Had Bernie Sanders’ staff reflected America, with people of different ethnicities, cultures, and experiences that reflected America’s reality, while he may not have been individually able to empathize, he could have been advised on how to and why.
Bernie Sanders did better that night in Phoenix after the Netroots Nation 2015 fiasco. He continued to tune his message, his platform in a manner that all, including the aggrieved felt he was hearing them. If one is not heard, then change cannot and will not occur. If one fails to learn the skill of empathy, it is difficult to see through someone else’s eyes.
I am less supportive of the Seattle action by the young ladies that confronted Bernie Sanders. I believe it is important to take an action and then wait for a response. If the response is unsatisfactory then continue the pressure. That said, I am more disappointed with some of the rather prejudice statements by many white liberals and progressives in the crowd. They reflected some of the same sentiment I posted about in that room at Netroots Nation 2015.
The interview on MSNBC about the new unrest in Ferguson while not directly related to Bernie Sanders expresses many of the frustrations that Black Lives Matter are now trying to bring to the forefront.

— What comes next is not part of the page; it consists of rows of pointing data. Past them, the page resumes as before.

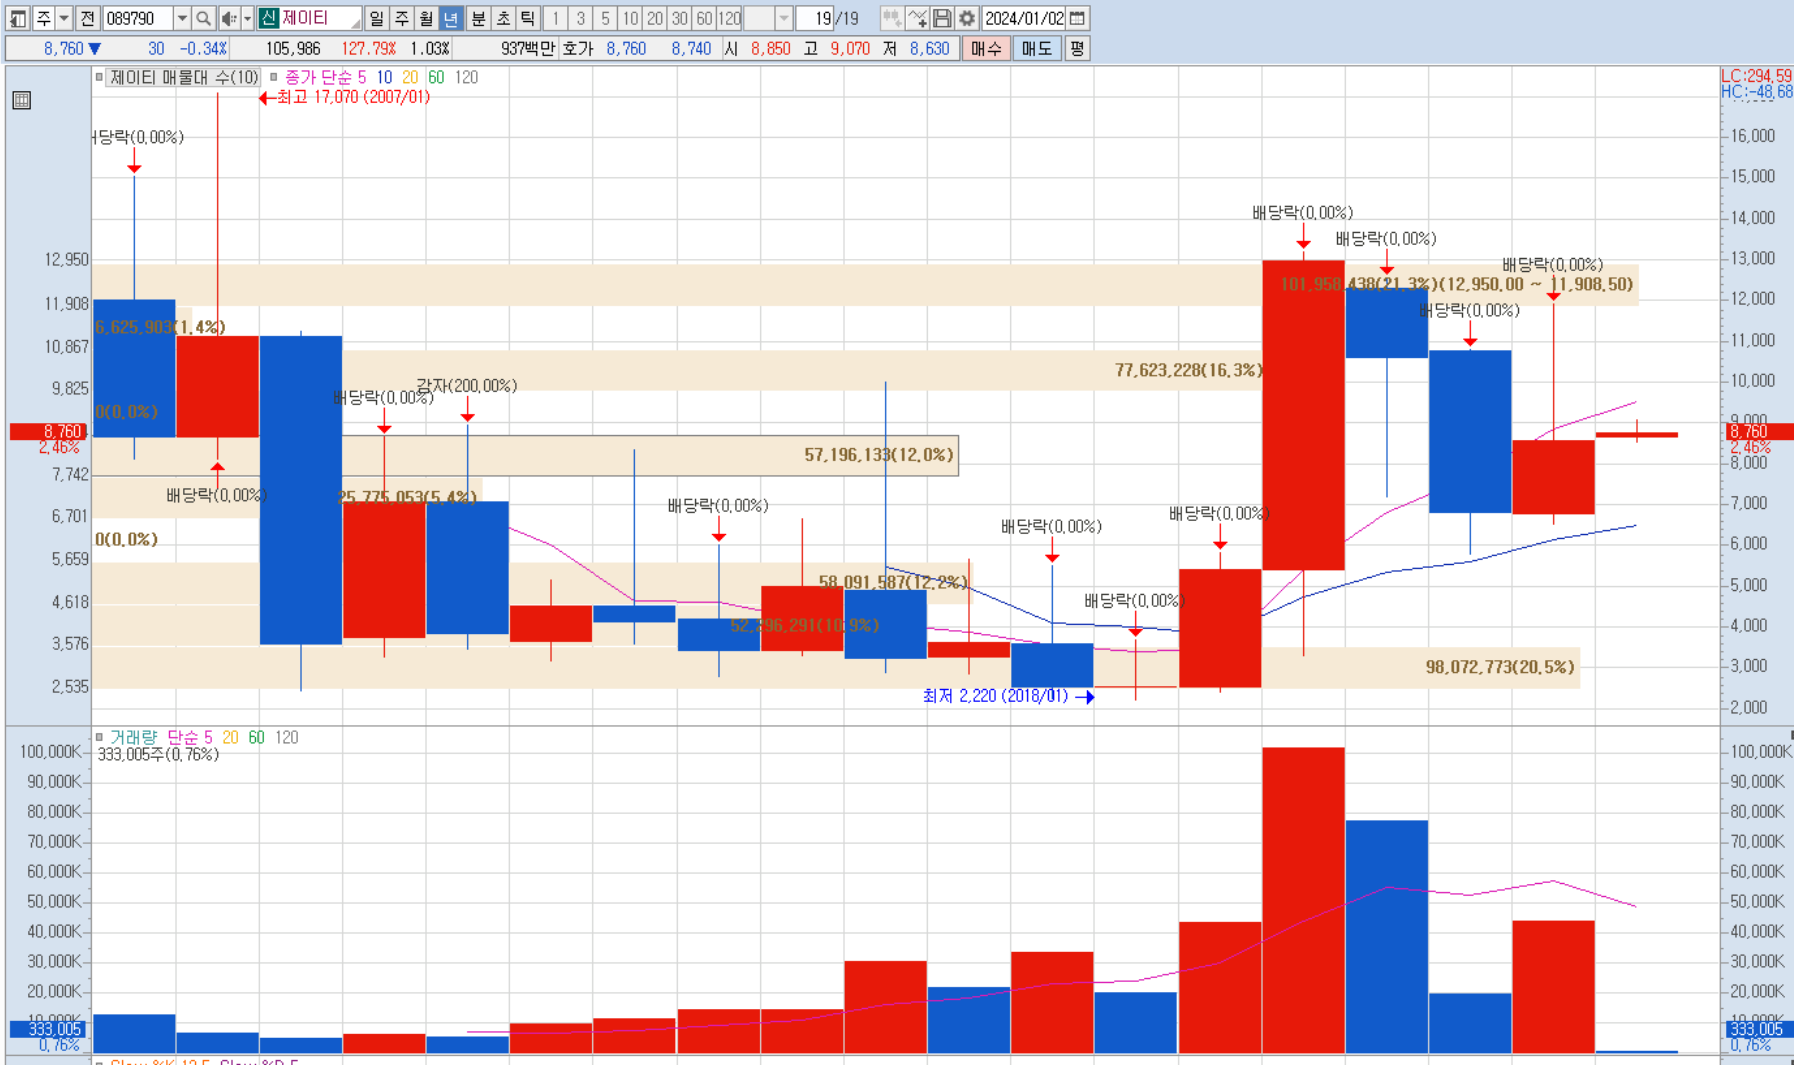
Task: Click the line drawing tool icon
Action: (x=917, y=18)
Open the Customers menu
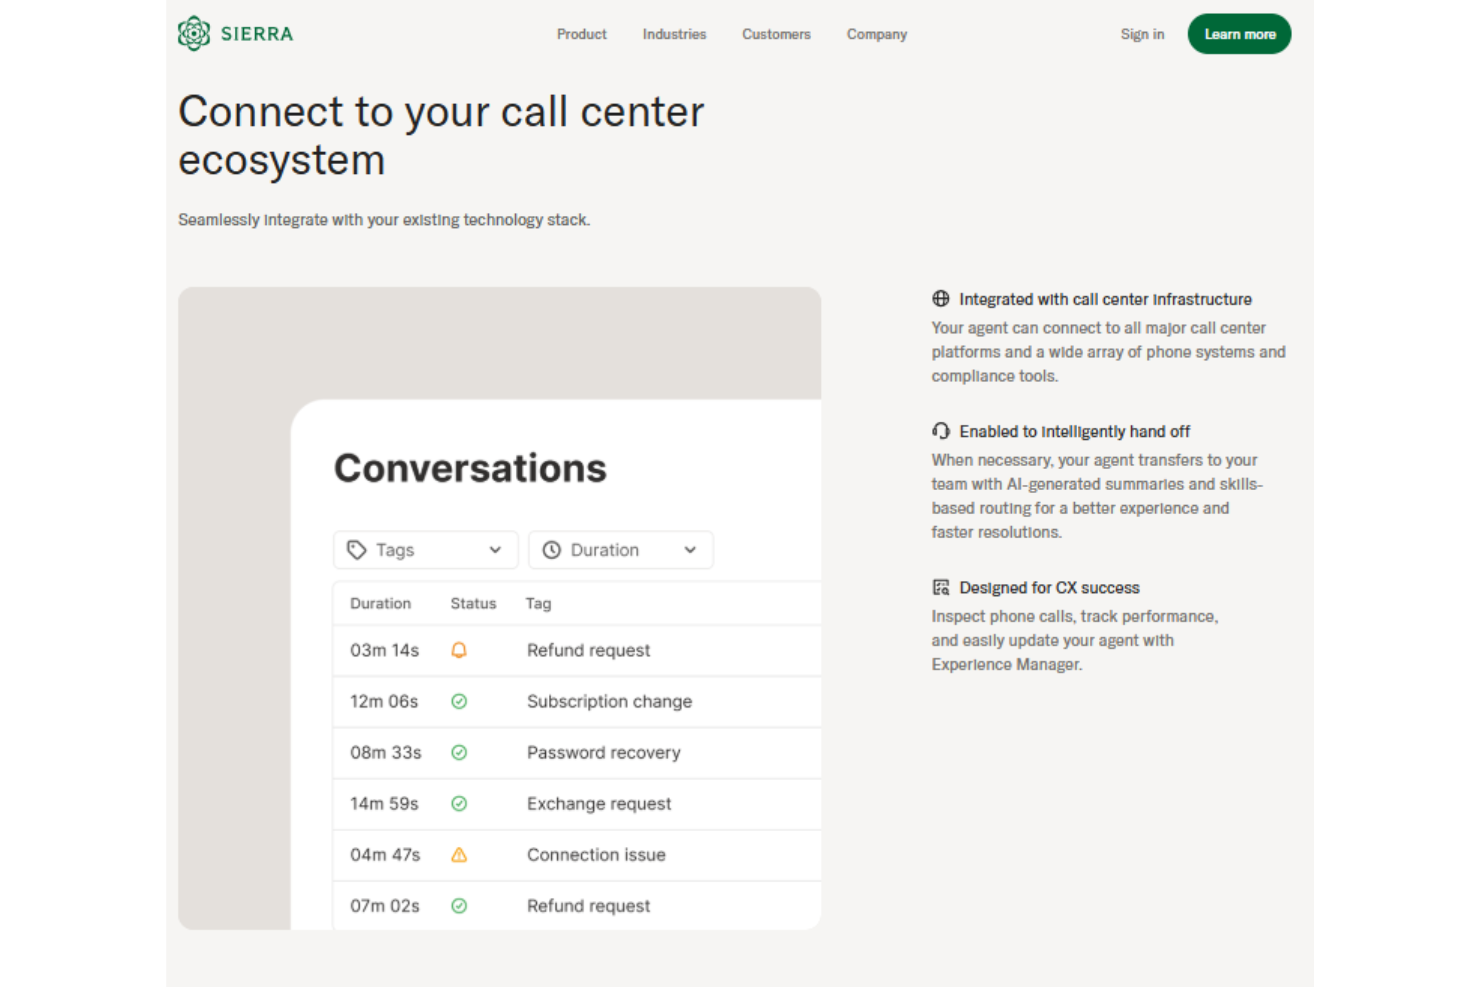 pos(776,34)
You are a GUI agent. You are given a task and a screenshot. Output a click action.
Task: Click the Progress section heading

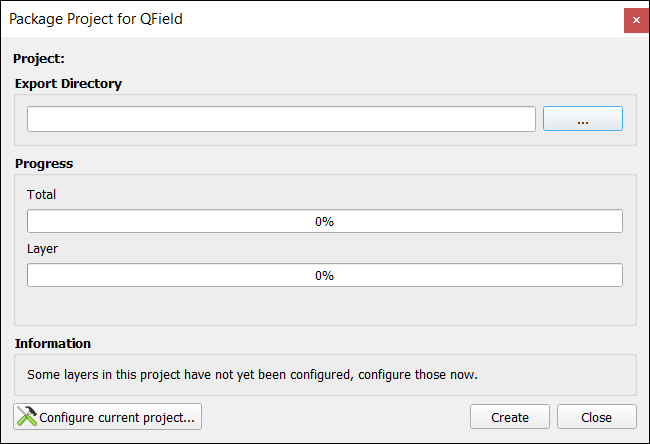coord(44,163)
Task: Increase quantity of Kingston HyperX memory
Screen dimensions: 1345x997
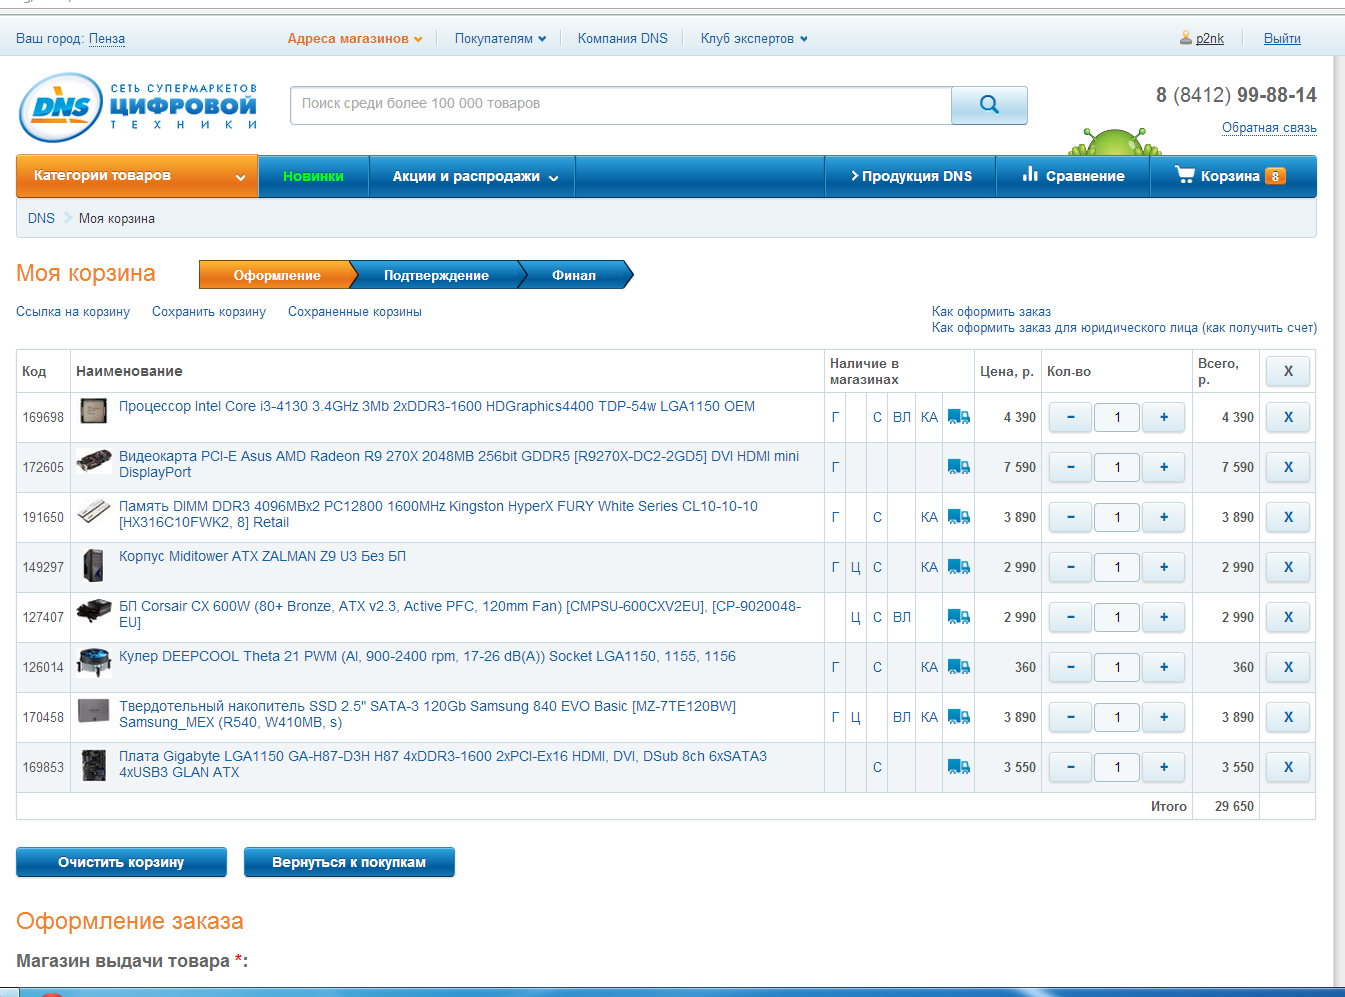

In effect the grievances of people of color are quelled but never answered. Bernie Sanders marched with MLK. Bernie Sanders was a civil rights activist. A black President was elected. Black people, people of color are still being abused by a criminal justice system and a law enforcement system that see them and treat them as less than. Bernie Sanders has a very open and accessible campaign that is drawing a massive amount of people. Disruptions to highlight a problem that is basically ignored by politicians in that venue is necessary and effective. Bernie Sanders’ appropriate response going forward could change American politics. White Liberals and Progressives should be on board. It is what the moral tenet is supposedly all about.